◆ WORK TO BE COMPLETED ◆
Gather each line of the entries below that includes "Collapse".

◆ SOURCE DATA ◆

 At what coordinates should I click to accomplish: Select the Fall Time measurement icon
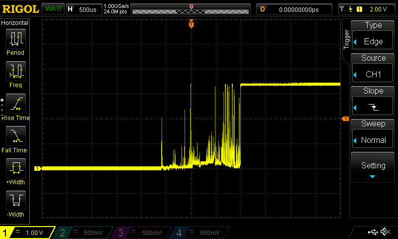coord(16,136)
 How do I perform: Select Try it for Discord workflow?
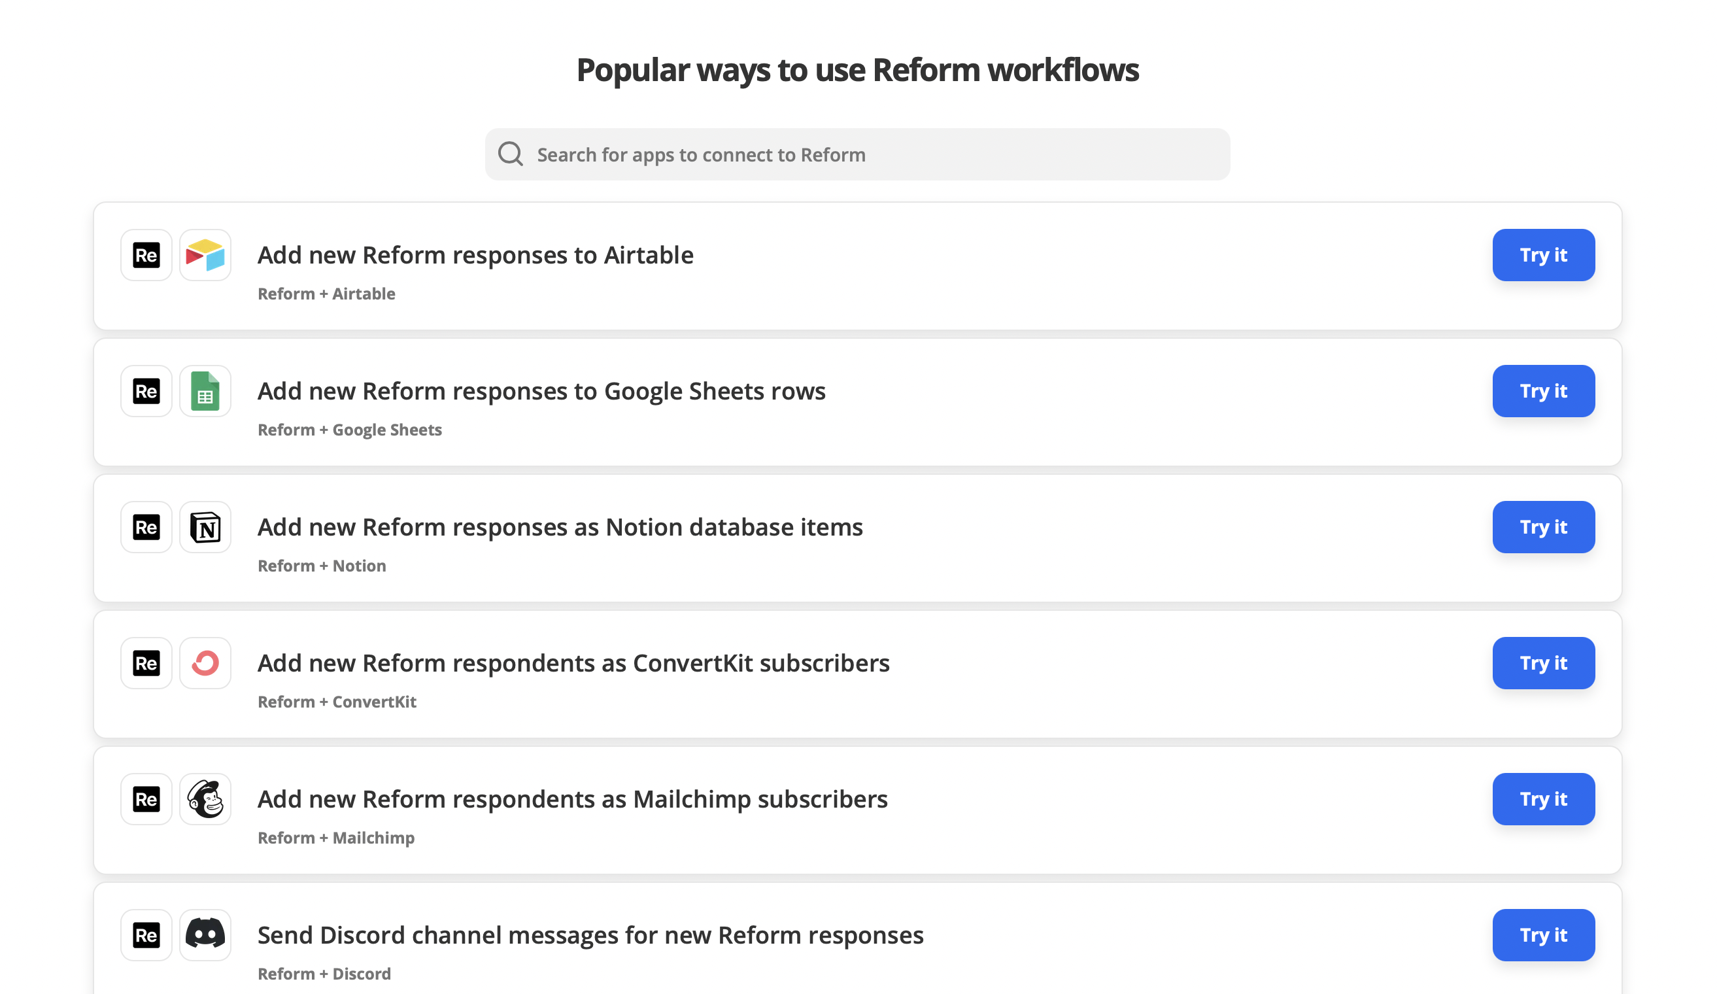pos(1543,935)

--

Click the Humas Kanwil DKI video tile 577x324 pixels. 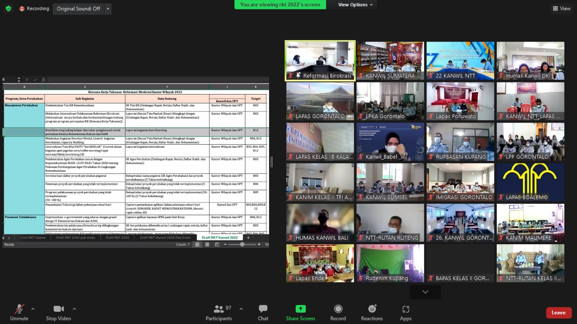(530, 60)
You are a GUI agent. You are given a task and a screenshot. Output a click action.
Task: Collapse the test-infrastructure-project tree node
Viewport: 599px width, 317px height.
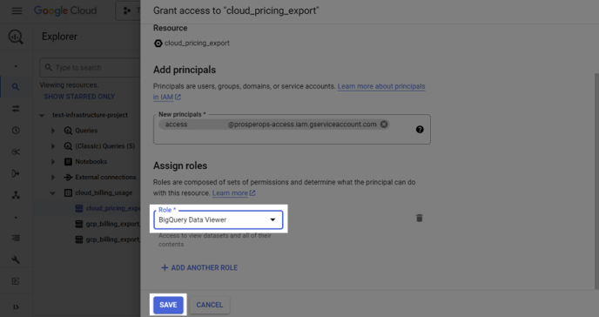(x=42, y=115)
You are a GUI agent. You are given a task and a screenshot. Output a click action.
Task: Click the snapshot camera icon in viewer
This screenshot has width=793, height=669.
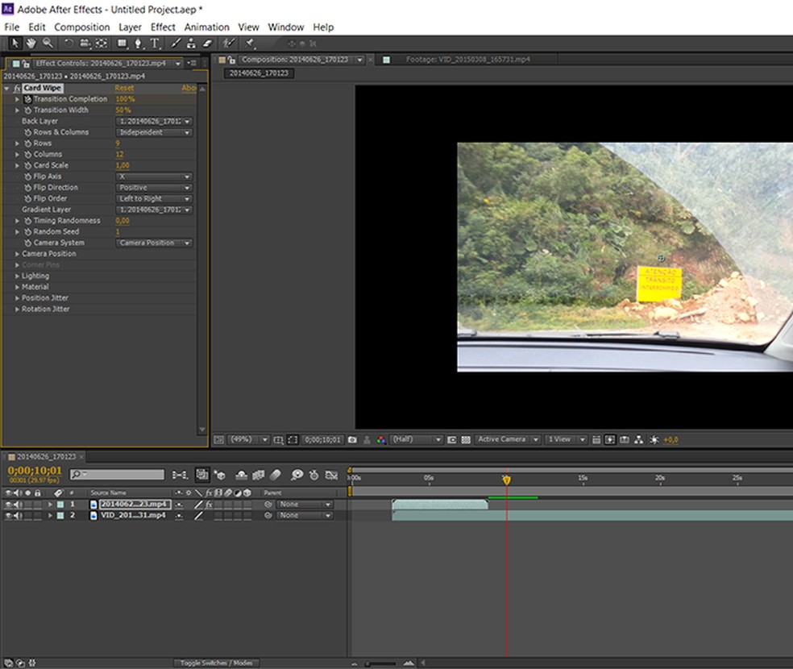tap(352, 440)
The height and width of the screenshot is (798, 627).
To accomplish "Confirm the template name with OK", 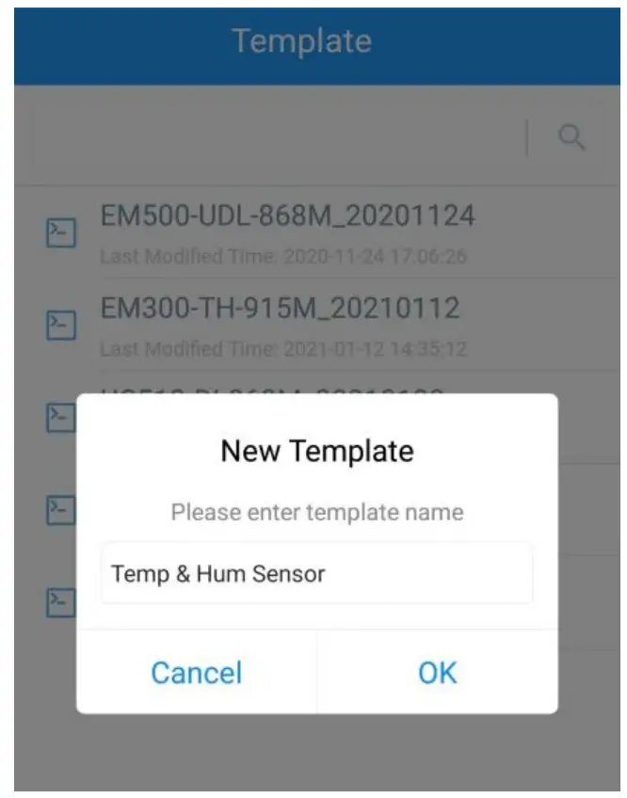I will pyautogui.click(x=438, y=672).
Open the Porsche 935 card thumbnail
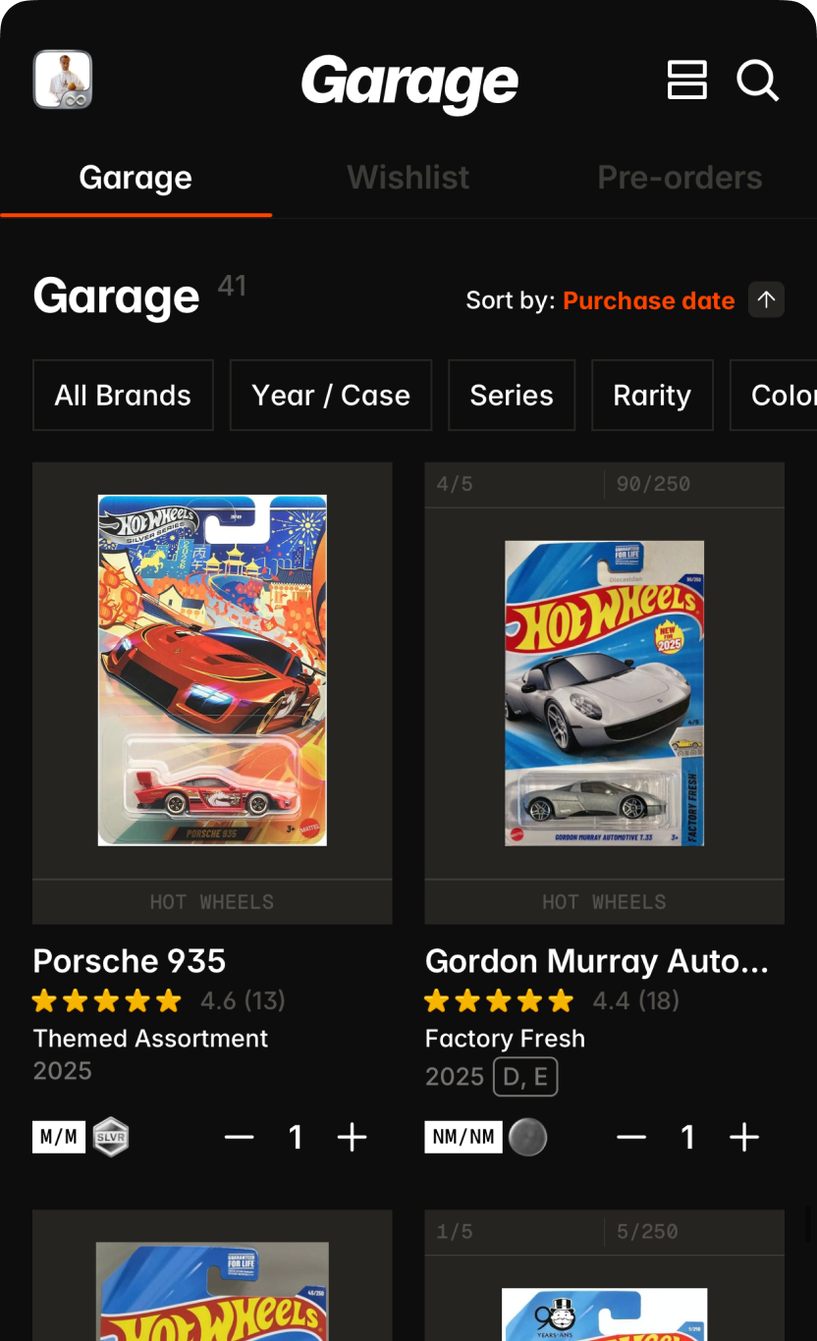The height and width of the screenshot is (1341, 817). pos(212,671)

---

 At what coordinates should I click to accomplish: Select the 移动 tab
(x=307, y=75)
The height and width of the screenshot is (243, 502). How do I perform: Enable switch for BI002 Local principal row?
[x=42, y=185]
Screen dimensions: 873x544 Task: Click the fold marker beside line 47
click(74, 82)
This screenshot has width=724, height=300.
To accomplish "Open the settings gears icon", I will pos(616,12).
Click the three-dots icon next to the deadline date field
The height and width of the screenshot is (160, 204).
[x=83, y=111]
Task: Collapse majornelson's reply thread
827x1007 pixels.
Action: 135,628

◆ RESPONSE TO THIS EXERCISE ◆
Task: Collapse the test-infrastructure-project tree node
Task: Collapse majornelson's reply thread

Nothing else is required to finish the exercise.